Assim, os cidadãos dilapidados de serviços e de salários no mandato Pezão acabaram vendo, muitos pela primeira vez, imagens do palacete em forma de “y”, seus mais de cinco mil metros quadrados, suntuosas fachadas e cúpulas de ardósia azulada. O conjunto emoldurado por frondosa vegetação pareceu duplamente incongruente dado que o governador está sendo acusado de ter desviado R$ 39,1 milhões dos cofres públicos só entre 2007 e 2014, e ter praticado crime de lavagem de dinheiro, corrupção e formação de organização criminosa.

O que ocorreu no interior do Laranjeiras só vazou mais tarde. A saber, que Pezão havia solicitado tempo para tomar um banho e fazer seu desjejum antes de ser preso. Pedidos acordados. Para este petit-déjeuner, Pezão não deve ter se sentado no salão Luis XIV, o mais nobre da casa, construído com detalhes de parede em ouro 24 quilates. Tampouco deve ter se sentado na famosa mesa de 20 lugares da sala de jantar, a mesma onde 50 anos atrás (no dia 13 de dezembro de 1968) foi assinado o Ato Institucional nº5, que suspendeu os direitos políticos dos brasileiros durante a ditadura.

Seja onde foi, este derradeiro repasto em liberdade é página virada. O que ficou foi a imagem fugidia de pouco mais de dois segundos captada do alto, na qual se veem dois serviçais do palácio, a caráter, carregando com brio as bandejas do café da manhã do ainda governador. Será, para sempre, o último retrato de Pezão no poder. “A corrupção é um crime violento, praticado por gente perigosa, e é um equívoco supor que não seja assim”, disse o ministro do Supremo Tribunal Federal Luís Roberto Barroso, em seu voto para restringir o alcance do indulto a corruptos presos, concedido pelo presidente Michel Temer. O magistrado disse mais: “A corrupção mata na fila do SUS, mata na falta de leitos, de medicamentos, nas estradas que não têm manutenção adequada. O fato de um corrupto não ver nos olhos a vitima que ele produz não o torna menos perigoso”.

Vale reler a frase caso o leitor domingueiro e distraído não tenha percebido sua dimensão.

Em Jenipapo dos Vieiras, localidade do Maranhão profundo situado a mais de dois mil quilômetros do Rio de Janeiro, a também Policia Federal deflagrou uma operação de busca e apreensão. No mesmo dia e quase à mesma hora em que Pezão fazia sua última ceia palaciana.Acidadeéjovem,acabadecomemorar22 anos de existência, e tem pouco mais de 16 mil habitantes. Mas, ao longo de oito anos, informam os repórteres Julia Affonso e Fausto Macedo, ex-gestores da prefeitura desviaram R$ 92 milhões dos cofres públicos. O que representa uma sangria incalculável para este município com Índice de Desenvolvimento Humano de 0,490, o terceiro menor do Maranhão, e atolado em 5.541º lugar entre os 5.565 municípios brasileiros.

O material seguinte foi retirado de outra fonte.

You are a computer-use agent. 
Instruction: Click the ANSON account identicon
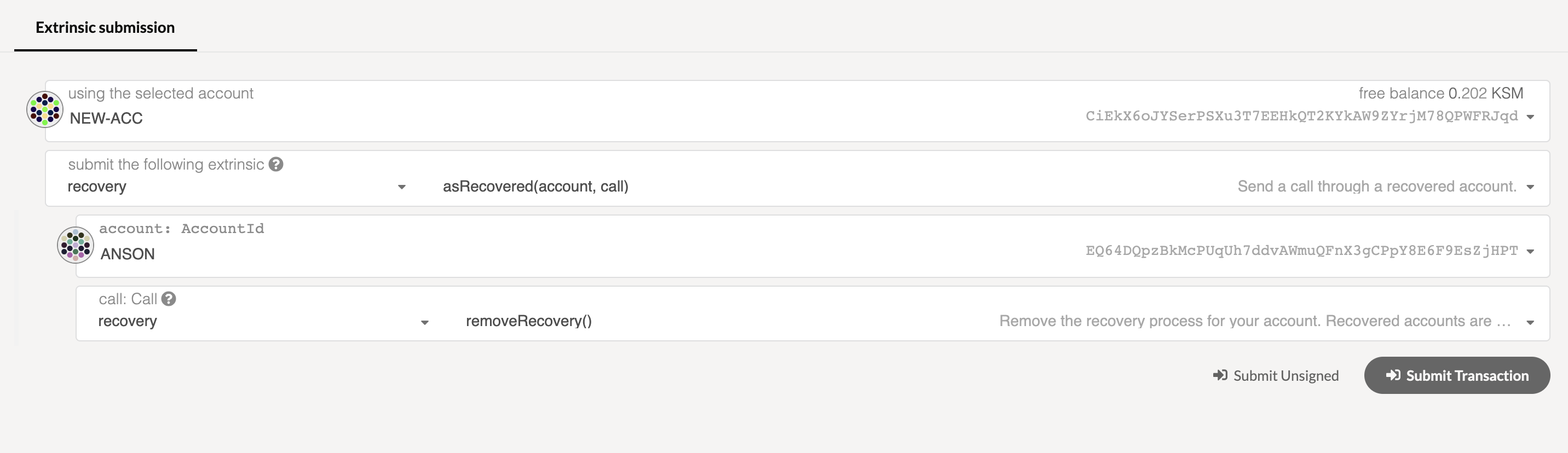[76, 245]
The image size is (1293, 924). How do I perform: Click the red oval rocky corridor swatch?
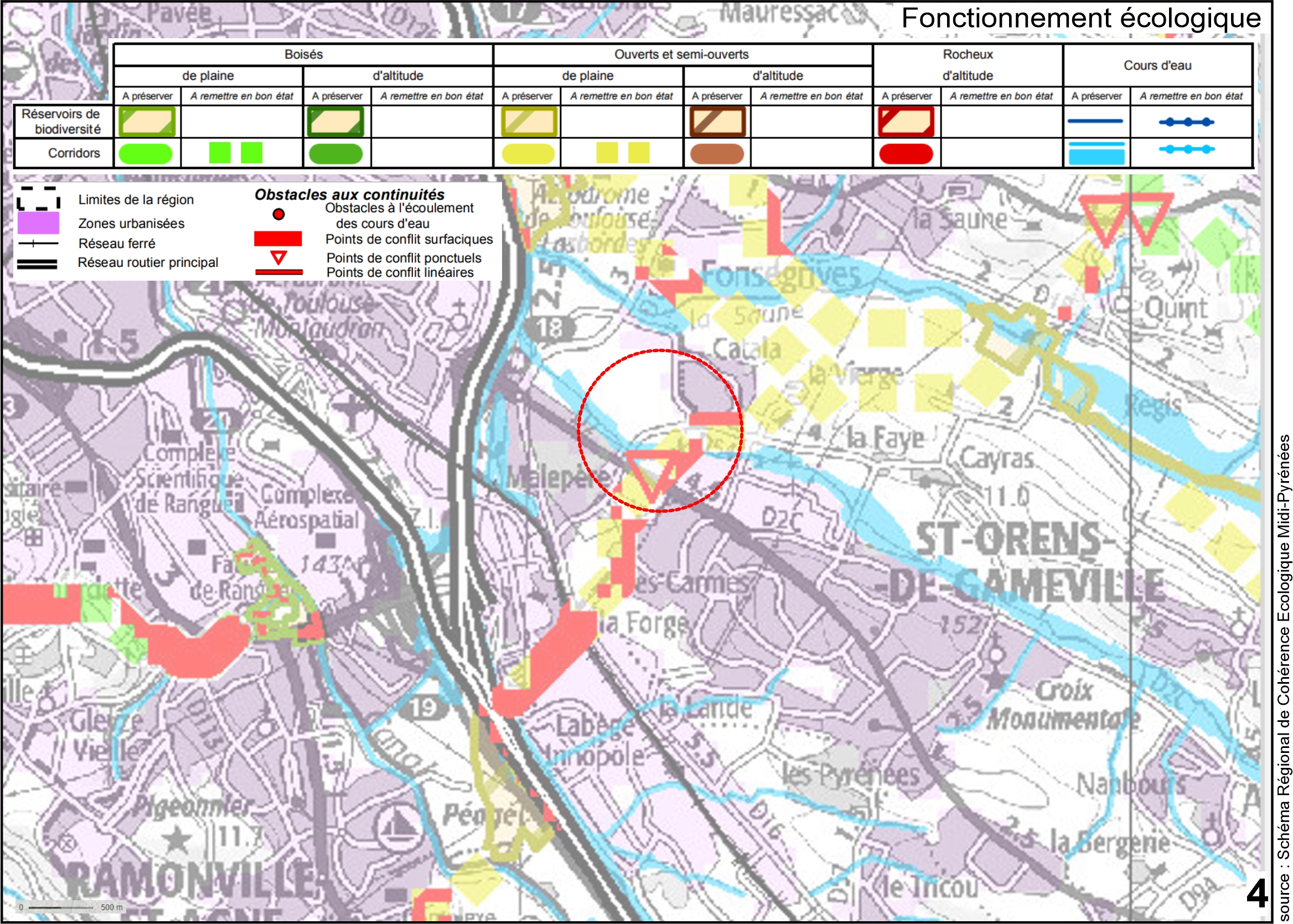[906, 153]
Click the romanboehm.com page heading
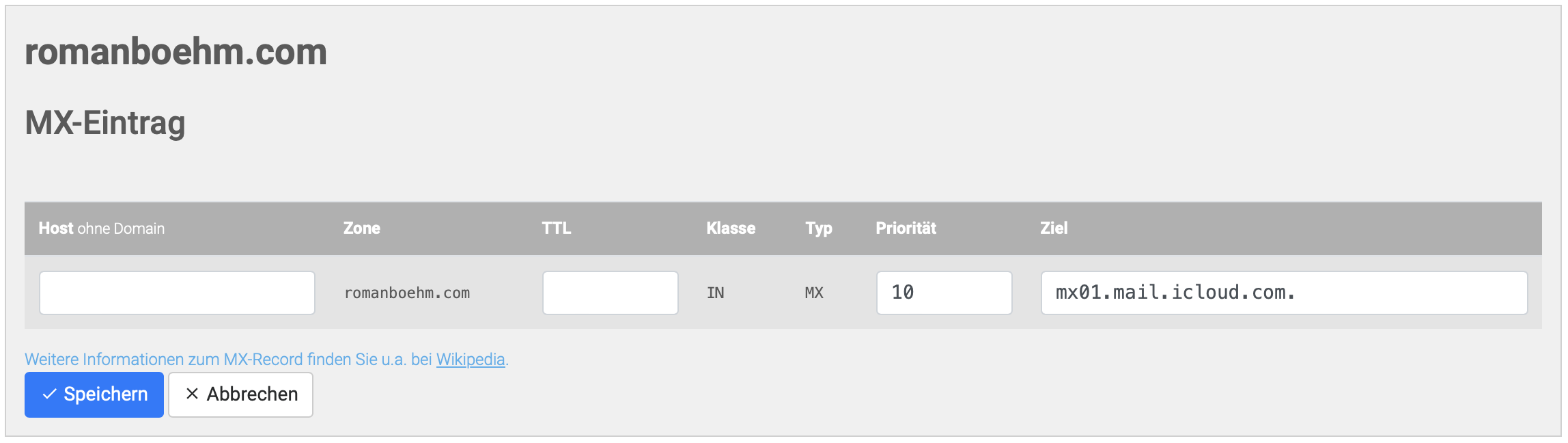1568x443 pixels. click(x=175, y=53)
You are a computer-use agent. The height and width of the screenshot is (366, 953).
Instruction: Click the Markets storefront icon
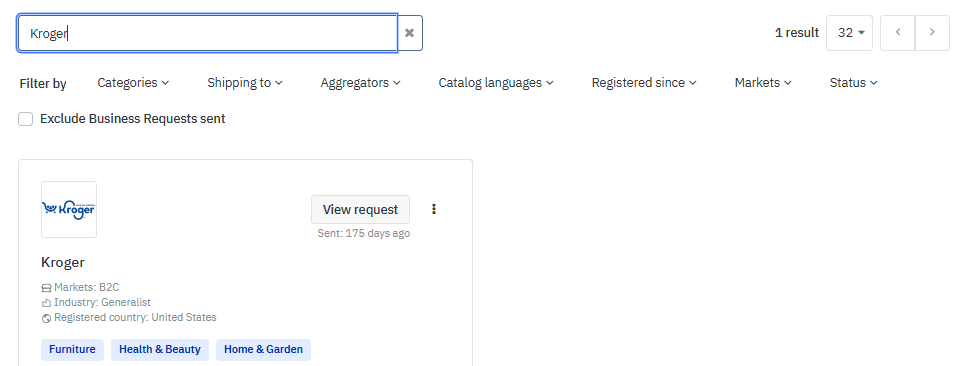[46, 288]
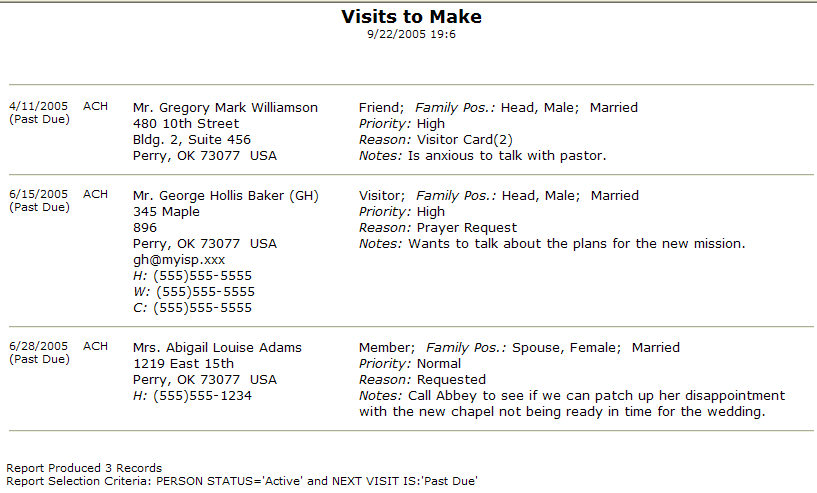Open the gh@myisp.xxx email address

coord(179,260)
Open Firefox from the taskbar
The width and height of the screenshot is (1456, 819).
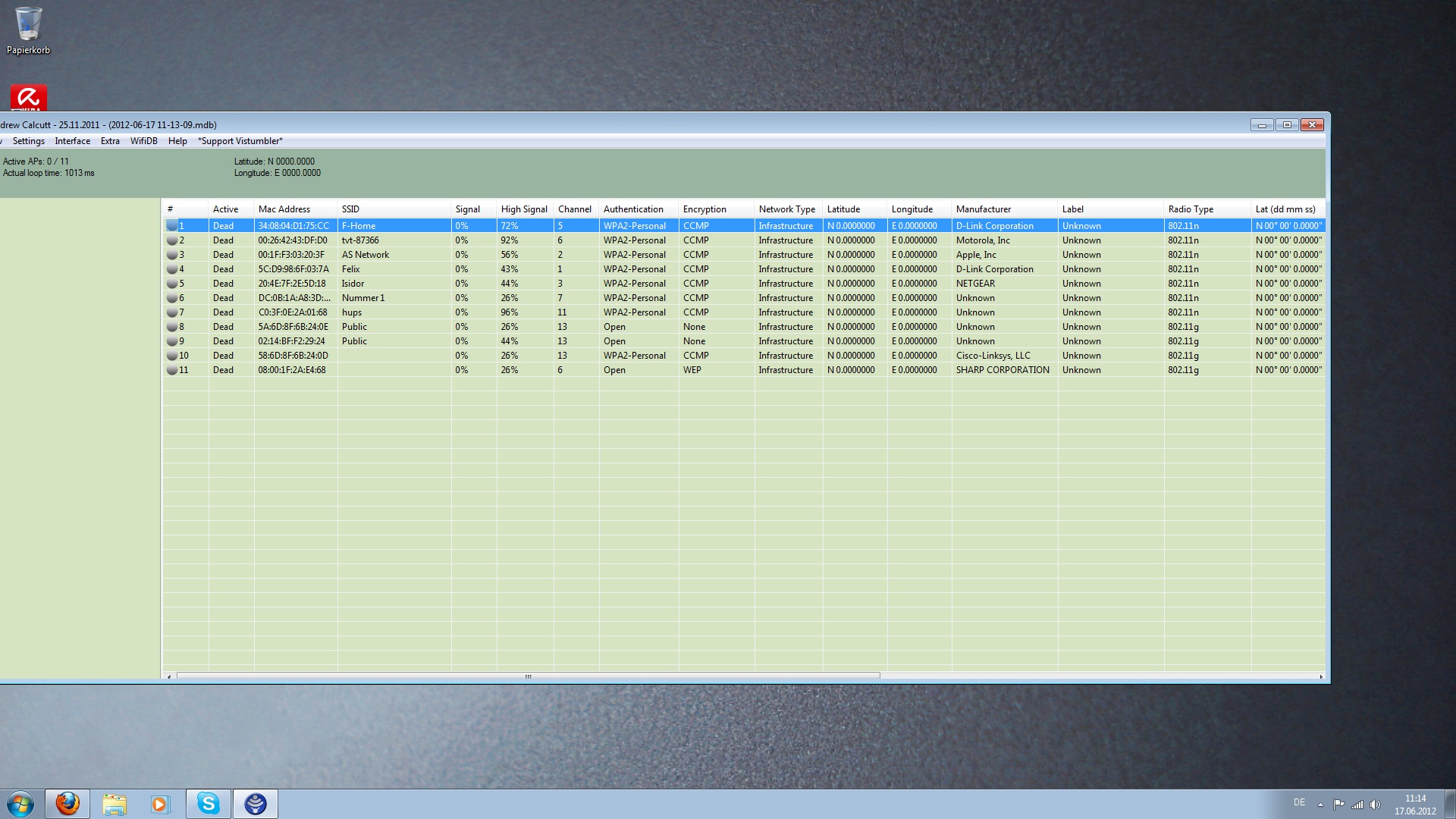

Todos os dias o noticiário nacional está literalmente abarrotado de fatos semelhantes. No resto do mundo não é diferente. Pelas contas do World Economic Forum, o custo anual global da prática representa 4% do PIB planetário. E pesquisas recentes citadas em obra do professor Robert I. Rotberg, da Universidade de Harvard, garantem que 1,6 bilhão de cidadãos são afetados pelas consequências deletérias da distribuição ilícita de bens públicos e recursos nacionais. Rotberg é autor de um livro interessante sobre o tema, apesar do título infeliz: “A cura da corrupção: como cidadãos e líderes podem combater o suborno”, publicado no ano passado. Ele não sugere que a corrupção política, o novo normal em todo tipo de sociedades, inclusive as democráticas, possa ser erradicada através de determinadas etapas e um mesmo receituário. Mas aponta caminhos baseado no seu sólido conhecimento e décadas de investigação em dezenas de países. Leitura oportuna a quem assume o poder.